----- DATA -----
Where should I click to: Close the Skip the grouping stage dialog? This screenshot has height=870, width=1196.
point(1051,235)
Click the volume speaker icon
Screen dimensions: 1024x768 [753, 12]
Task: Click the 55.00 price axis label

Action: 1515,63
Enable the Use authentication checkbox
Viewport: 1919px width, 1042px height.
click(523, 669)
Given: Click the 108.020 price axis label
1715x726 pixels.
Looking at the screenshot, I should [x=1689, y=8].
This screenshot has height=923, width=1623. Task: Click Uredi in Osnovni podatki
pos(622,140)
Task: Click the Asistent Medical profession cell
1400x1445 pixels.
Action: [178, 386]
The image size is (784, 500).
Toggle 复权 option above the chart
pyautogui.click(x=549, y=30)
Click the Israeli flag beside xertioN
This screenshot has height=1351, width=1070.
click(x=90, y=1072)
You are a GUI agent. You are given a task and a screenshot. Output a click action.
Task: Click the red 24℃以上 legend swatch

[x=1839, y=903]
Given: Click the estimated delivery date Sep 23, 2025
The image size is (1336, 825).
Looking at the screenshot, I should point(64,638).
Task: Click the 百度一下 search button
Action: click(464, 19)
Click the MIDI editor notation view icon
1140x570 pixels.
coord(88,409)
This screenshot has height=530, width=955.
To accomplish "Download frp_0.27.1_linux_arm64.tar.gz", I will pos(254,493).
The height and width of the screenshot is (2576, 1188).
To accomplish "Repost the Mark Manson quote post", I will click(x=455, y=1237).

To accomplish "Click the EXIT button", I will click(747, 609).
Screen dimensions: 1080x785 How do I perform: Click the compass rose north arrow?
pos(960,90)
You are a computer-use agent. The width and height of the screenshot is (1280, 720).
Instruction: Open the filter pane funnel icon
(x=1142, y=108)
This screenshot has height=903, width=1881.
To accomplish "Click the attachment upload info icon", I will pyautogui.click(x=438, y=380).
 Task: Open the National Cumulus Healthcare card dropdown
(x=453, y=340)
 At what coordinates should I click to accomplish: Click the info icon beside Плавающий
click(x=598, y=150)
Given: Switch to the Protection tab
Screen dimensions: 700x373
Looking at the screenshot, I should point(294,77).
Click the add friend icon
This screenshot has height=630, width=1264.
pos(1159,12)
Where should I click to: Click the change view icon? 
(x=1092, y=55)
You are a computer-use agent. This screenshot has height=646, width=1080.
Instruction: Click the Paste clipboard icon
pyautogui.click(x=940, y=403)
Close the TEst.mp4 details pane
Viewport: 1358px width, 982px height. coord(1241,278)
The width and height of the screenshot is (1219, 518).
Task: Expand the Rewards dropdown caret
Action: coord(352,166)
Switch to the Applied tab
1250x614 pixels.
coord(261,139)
-----
Among the entries above, the line containing "The height and", the line containing "This screenshot has height=903, width=1881.", and all lines between them are to be restated word for word; nothing else belongs in the reply.

The height and width of the screenshot is (2576, 1188).
To accomplish "Repost the Mark Manson quote post", I will click(x=455, y=1237).

To accomplish "Click the EXIT button", I will click(747, 609).
Screen dimensions: 1080x785 How do I perform: Click the compass rose north arrow?
pos(960,90)
You are a computer-use agent. The width and height of the screenshot is (1280, 720).
Instruction: Open the filter pane funnel icon
(x=1142, y=108)
This screenshot has height=903, width=1881.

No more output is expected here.